Kondisi ekonomi global masih menantang di tengah perang dagang antara Amerika Serikat (AS) dan Tiongkok yang masih berlangsung, bahkan meluas ke negara-negara lain. Perang dagang tercatat telah menekan perdagangan dan perekonomian global. Risiko resesi AS pun masih membayangi.

Kepala Grup Sektoral dan Regional Depatemen Kebijakan Ekonomi Moneter Bank Indonesia (BI) Endy Dwi Tjahjono mengatakan optimisme terhadap ekonomi global sempat menguat seiring kemungkinan kesepakatan dagang antara AS dan Tiongkok. Namun, masalah baru membuyarkan peluang tercapainya kesepakatan dagang.

“Ada masalah baru, undang-undang AS yang mendukung pemrotes di Hong Kong dan Uighur, sehingga trade deal mentah lagi,” ujarnya di Labuan Bajo, Nusa Tenggara Timur, Senin (9/12).  

(Baca: Jokowi Sebut Ramalannya Soal ‘Winter Is Coming’ Jadi Kenyataan)

Adapun perang dagang yang terjadi antara AS dan Tiongkok jadi faktor pemberat ekonomi global tahun ini. Mengutip Bank Dunia, Endy mengatakan, pertumbuhan ekonomi dunia diproyeksi hanya mencapai 3% tahun ini, turun dari tahun lalu 3,6%, dan tahun sebelumnya 3,8%.

Pertumbuhan ekonomi AS, Tiongkok, Jepang, kawasan Eropa dan India melemah. Bahkan, ekonomi India diprediksi turun drastis dari 7,1% tahun lalu menjadi hanya 5,9% tahun ini. Tahun depan, pertumbuhan ekonomi global diprediksi sedikit membaik, meski masih lemah yakni 3,1%.

Di tengah perkembangan ini, kata Endy, kebijakan moneter bank sentral dunia masih akomodatif, termasuk Bank Indonesia (BI). “Kebijakan moneter masih longgar,” ujarnya, ketika membahas soal arah kebijakan moneter BI ke depan.

(Baca: Dampak Perang Dagang, Impor Tiongkok November Naik meski Ekspor Anjlok)

Kepala Ekonom Bank Negara Indonesia (BNI) Ryan Kiryanto mengatakan Indonesia tidak imun terhadap perlambatan ekonomi global. Namun, dampak perlambatan ekonomi di dua ekonomi terbesar dunia yakni AS dan Tiongkok terhadap ekonomi Indonesia tidak terlalu besar.

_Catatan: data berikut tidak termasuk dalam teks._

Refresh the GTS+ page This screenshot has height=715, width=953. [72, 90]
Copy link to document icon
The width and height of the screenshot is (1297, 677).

“Indonesia tidak imun tapi terpapar,” kata dia. Berdasarkan perhitungan Ryan, setiap perlambatan ekonomi AS sebesar 1%, pertumbuhan ekonomi Indonesia tertarik turun 0,05%. Sedangkan setiap perlambatan ekonomi Tiongkok 1%, pertumbuhan ekonomi Indonesia turun 0,27%.

Dampak perlambatan ekonomi global ke ekonomi domestik tidak telalu besar lantaran Indonesia tidak banyak bergantung pada ekspor dan bukan pemain utama dalam rantai pasokan dunia (global supply chain). Meski begitu, kebijakan yang mendukung pertumbuhan ekonomi alias pro growth dinilai perlu terus didorong agar tidak terjadi stagnasi ekonomi.

Apalagi, kondisi perekonomian dunia masih menantang. Dengan melihat sederet indikator ekonomi AS yang masih “hijau”, Ryan berpendapat resesi ekonomi AS kemungkinan tidak terjadi di 2020. Namun, bila kondisi ekonomi AS tidak banyak berubah, ada risiko resesi terjadi di 2021.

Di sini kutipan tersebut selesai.